◆ **Exercise details**
Print the data that follows, exactly and completely.

◆ **Saved data entries**
------------

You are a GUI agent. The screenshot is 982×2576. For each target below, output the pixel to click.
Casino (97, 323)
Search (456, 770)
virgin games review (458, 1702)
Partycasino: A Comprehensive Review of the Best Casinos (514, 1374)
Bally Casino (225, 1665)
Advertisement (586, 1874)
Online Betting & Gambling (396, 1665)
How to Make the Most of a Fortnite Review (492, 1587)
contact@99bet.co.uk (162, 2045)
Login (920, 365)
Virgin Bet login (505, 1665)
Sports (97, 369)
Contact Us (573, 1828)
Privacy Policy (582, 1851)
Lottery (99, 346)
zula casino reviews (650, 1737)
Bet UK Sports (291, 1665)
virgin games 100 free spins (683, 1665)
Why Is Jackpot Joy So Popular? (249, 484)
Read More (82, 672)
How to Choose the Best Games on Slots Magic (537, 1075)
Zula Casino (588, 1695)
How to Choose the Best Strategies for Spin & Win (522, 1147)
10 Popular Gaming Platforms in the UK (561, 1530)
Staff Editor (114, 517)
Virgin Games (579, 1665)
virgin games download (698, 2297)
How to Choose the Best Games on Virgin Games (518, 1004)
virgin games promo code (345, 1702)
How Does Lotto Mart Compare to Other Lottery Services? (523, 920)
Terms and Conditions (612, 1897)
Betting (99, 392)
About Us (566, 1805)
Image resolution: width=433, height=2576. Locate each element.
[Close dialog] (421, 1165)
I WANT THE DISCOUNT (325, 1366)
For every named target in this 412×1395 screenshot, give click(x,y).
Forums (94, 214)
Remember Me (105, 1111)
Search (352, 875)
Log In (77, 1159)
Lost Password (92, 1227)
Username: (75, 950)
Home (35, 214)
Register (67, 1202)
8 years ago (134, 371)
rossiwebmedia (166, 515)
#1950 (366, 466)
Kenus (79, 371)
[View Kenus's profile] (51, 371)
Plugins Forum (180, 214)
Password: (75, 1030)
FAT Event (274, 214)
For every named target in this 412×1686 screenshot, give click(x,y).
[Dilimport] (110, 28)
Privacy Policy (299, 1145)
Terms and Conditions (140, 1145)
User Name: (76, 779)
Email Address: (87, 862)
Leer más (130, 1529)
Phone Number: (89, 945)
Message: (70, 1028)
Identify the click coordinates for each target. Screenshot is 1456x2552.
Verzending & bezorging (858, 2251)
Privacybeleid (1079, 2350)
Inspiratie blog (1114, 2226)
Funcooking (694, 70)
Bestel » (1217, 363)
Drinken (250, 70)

------------

◆ **Result for this task**
You are a GUI agent. The screenshot is 982×2576. For each target below, output the pixel to click.
Casino (97, 323)
Search (456, 770)
virgin games review (458, 1702)
Partycasino: A Comprehensive Review of the Best Casinos (514, 1374)
Bally Casino (225, 1665)
Advertisement (586, 1874)
Online Betting & Gambling (396, 1665)
How to Make the Most of a Fortnite Review (492, 1587)
contact@99bet.co.uk (162, 2045)
Login (920, 365)
Virgin Bet login (505, 1665)
Sports (97, 369)
Contact Us (573, 1828)
Privacy Policy (582, 1851)
Lottery (99, 346)
zula casino reviews (650, 1737)
Bet UK Sports (291, 1665)
virgin games 100 free spins (683, 1665)
Why Is Jackpot Joy So Popular? (249, 484)
Read More (82, 672)
How to Choose the Best Games on Slots Magic (537, 1075)
Zula Casino (588, 1695)
How to Choose the Best Strategies for Spin & Win (522, 1147)
10 Popular Gaming Platforms in the UK (561, 1530)
Staff Editor (114, 517)
Virgin Games (579, 1665)
virgin games download (698, 2297)
How to Choose the Best Games on Virgin Games (518, 1004)
virgin games promo code (345, 1702)
How Does Lotto Mart Compare to Other Lottery Services? (523, 920)
Terms and Conditions (612, 1897)
Betting (99, 392)
About Us (566, 1805)
Image resolution: width=433, height=2576. Locate each element.
[Close dialog] (421, 1165)
I WANT THE DISCOUNT (325, 1366)
For every named target in this 412×1395 screenshot, give click(x,y).
Forums (94, 214)
Remember Me (105, 1111)
Search (352, 875)
Log In (77, 1159)
Lost Password (92, 1227)
Username: (75, 950)
Home (35, 214)
Register (67, 1202)
8 years ago (134, 371)
rossiwebmedia (166, 515)
#1950 (366, 466)
Kenus (79, 371)
[View Kenus's profile] (51, 371)
Plugins Forum (180, 214)
Password: (75, 1030)
FAT Event (274, 214)
For every named target in this 412×1686 screenshot, give click(x,y).
[Dilimport] (110, 28)
Privacy Policy (299, 1145)
Terms and Conditions (140, 1145)
User Name: (76, 779)
Email Address: (87, 862)
Leer más (130, 1529)
Phone Number: (89, 945)
Message: (70, 1028)
Identify the click coordinates for each target. Screenshot is 1456x2552.
Verzending & bezorging (858, 2251)
Privacybeleid (1079, 2350)
Inspiratie blog (1114, 2226)
Funcooking (694, 70)
Bestel » (1217, 363)
Drinken (250, 70)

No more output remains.